## The exercise:
Reproduce verbatim the lines from the start of the entries through the line containing "Looking at the", inclusive.
## Begin Supplied records
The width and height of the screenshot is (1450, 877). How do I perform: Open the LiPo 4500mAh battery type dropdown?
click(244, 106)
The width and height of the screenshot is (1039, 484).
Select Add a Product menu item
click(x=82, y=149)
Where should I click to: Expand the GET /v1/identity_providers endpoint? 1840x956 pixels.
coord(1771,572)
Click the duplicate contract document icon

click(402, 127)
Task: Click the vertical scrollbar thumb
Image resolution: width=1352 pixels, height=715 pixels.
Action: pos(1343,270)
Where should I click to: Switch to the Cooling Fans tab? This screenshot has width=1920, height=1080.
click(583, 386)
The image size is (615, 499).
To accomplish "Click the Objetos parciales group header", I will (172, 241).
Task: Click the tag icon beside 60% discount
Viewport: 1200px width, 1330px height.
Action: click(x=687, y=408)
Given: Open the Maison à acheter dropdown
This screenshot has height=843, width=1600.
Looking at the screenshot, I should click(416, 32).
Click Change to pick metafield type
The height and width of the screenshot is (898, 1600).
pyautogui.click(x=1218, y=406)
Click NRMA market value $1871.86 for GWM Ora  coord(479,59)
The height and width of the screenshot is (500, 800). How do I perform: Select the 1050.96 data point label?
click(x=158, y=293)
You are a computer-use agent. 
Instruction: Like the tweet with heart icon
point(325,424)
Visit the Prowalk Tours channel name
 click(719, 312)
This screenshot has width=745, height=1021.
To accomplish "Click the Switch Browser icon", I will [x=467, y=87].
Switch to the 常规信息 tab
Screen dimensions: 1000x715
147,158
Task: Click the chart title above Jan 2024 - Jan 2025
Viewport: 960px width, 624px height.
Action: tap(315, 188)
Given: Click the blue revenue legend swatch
## End Supplied records
## Worked solution:
The width and height of the screenshot is (1450, 877). How do I perform: Open the LiPo 4500mAh battery type dropdown?
click(244, 106)
The width and height of the screenshot is (1039, 484).
Select Add a Product menu item
click(x=82, y=149)
Where should I click to: Expand the GET /v1/identity_providers endpoint? 1840x956 pixels.
coord(1771,572)
Click the duplicate contract document icon

click(402, 127)
Task: Click the vertical scrollbar thumb
Image resolution: width=1352 pixels, height=715 pixels.
Action: pos(1343,270)
Where should I click to: Switch to the Cooling Fans tab? This screenshot has width=1920, height=1080.
click(583, 386)
The image size is (615, 499).
To accomplish "Click the Objetos parciales group header", I will (172, 241).
Task: Click the tag icon beside 60% discount
Viewport: 1200px width, 1330px height.
Action: click(x=687, y=408)
Given: Open the Maison à acheter dropdown
This screenshot has height=843, width=1600.
Looking at the screenshot, I should click(416, 32).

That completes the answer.